# 📊 LLM Post-Filter Experiment: Data Extraction

**Focus**: Extract GLITCH detections from baseline experiments for LLM evaluation.

## 🎯 Goals:
1. Extract all TP/FP GLITCH detections from Chef and Puppet experiments
2. Prepare clean dataset for LLM post-filtering pipeline
3. Generate summary statistics for baseline performance

## 📁 Data Sources:
- **Baseline Results**: Chef and Puppet static analysis experiments
- **Target Smells**: Hard-coded secret, Suspicious comment, Weak cryptography


## 🔧 Setup and Imports


In [1]:
import sys
import pandas as pd
import numpy as np
from pathlib import Path

# Add the src directory to path to import our llm_postfilter modules
project_root = Path.cwd().parent.parent.parent
sys.path.append(str(project_root / "src"))

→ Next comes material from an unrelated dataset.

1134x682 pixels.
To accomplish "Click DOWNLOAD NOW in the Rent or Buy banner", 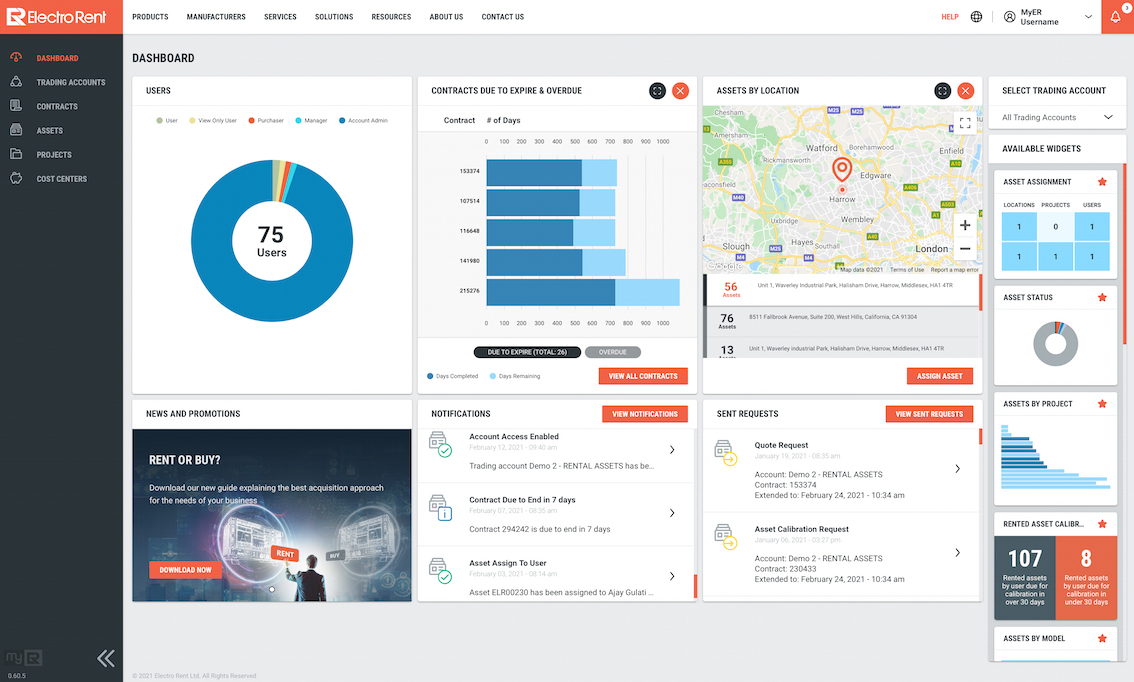I will pyautogui.click(x=185, y=569).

from llm_postfilter.data_extractor import GLITCHDetectionExtractor

print(f"Project root: {project_root}")
print(f"Working directory: {Path.cwd()}")

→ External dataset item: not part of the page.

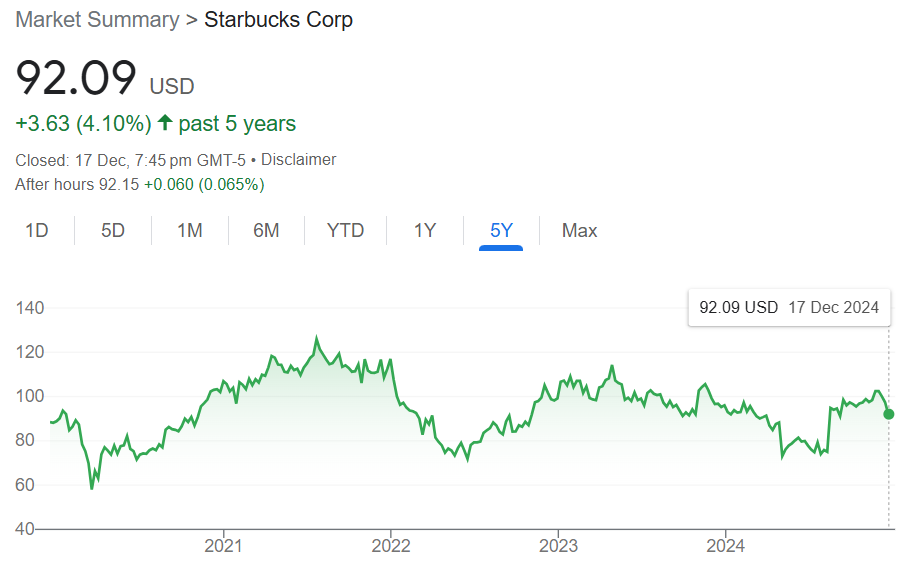Click the Disclaimer link
The width and height of the screenshot is (910, 565).
[x=299, y=160]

# Initialize the extractor
extractor = GLITCHDetectionExtractor(project_root)
print("✅ Data extractor initialized successfully!")

Project root: /Users/colemei/Library/Mobile Documents/com~apple~CloudDocs/01.Work/04.Master/Course/Research Program/Project/LLM-IaC-SecEval
Working directory: /Users/colemei/Library/Mobile Documents/com~apple~CloudDocs/01.Work/04.Master/Course/Research Program/Project/LLM-IaC-SecEval/experiments/llm_postfilter/notebooks
✅ Data extractor initialized successfully!

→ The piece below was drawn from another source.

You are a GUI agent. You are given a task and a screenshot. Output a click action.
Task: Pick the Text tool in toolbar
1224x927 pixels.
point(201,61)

## 📊 Extract Chef Detections


In [2]:
print("🔍 Extracting Chef detections...")

chef_detections = extractor.extract_detections_for_llm('chef')

print(f"\n📊 Chef Detection Summary:")
for smell, detections in chef_detections.items():
    tp_count = sum(1 for d in detections if d['is_true_positive'])
    fp_count = sum(1 for d in detections if not d['is_true_positive'])
    print(f"  {smell}: {len(detections)} total | {tp_count} TP | {fp_count} FP")

# Show example detection structure
if chef_detections:
    first_smell = next(iter(chef_detections.keys()))
    if chef_detections[first_smell]:
        print(f"\n📝 Example detection structure:")
        example = chef_detections[first_smell][0]
        for key, value in example.items():
            print(f"  {key}: {value}")
    else:
        print(f"\n⚠️  No detections found for {first_smell}")
else:
    print("\n❌ No detections extracted!")

INFO:llm_postfilter.data_extractor:Loaded chef data: Oracle=148, GLITCH=166
INFO:llm_postfilter.data_extractor:Hard-coded secret: 9 TP, 37 FP
INFO:llm_postfilter.data_extractor:Suspicious comment: 4 TP, 6 FP
INFO:llm_postfilter.data_extractor:Use of weak cryptography algorithms: 1 TP, 1 FP
INFO:llm_postfilter.data_extractor:Extracted 46 detections for Hard-coded secret
INFO:llm_postfilter.data_extractor:Extracted 10 detections for Suspicious comment
INFO:llm_postfilter.data_extractor:Extracted 2 detections for Use of weak cryptography algorithms


🔍 Extracting Chef detections...

📊 Chef Detection Summary:
  Hard-coded secret: 46 total | 9 TP | 37 FP
  Suspicious comment: 10 total | 4 TP | 6 FP
  Use of weak cryptography algorithms: 2 total | 1 TP | 1 FP

📝 Example detection structure:
  detection_id: chef_Hard-coded secret_chef-boneyard_qa-chef-server-cluster-attributes-default.rb_3
  iac_tool: chef
  smell_category: Hard-coded secret
  glitch_smell: hardcoded-secret
  file_path: chef-boneyard_qa-chef-server-cluster-attributes-default.rb
  line_number: 3
  detection_id_raw: chef-boneyard_qa-chef-server-cluster-attributes-default.rb_3
  is_true_positive: True
  glitch_detection: True


## 📊 Extract Puppet Detections


In [3]:
print("🔍 Extracting Puppet detections...")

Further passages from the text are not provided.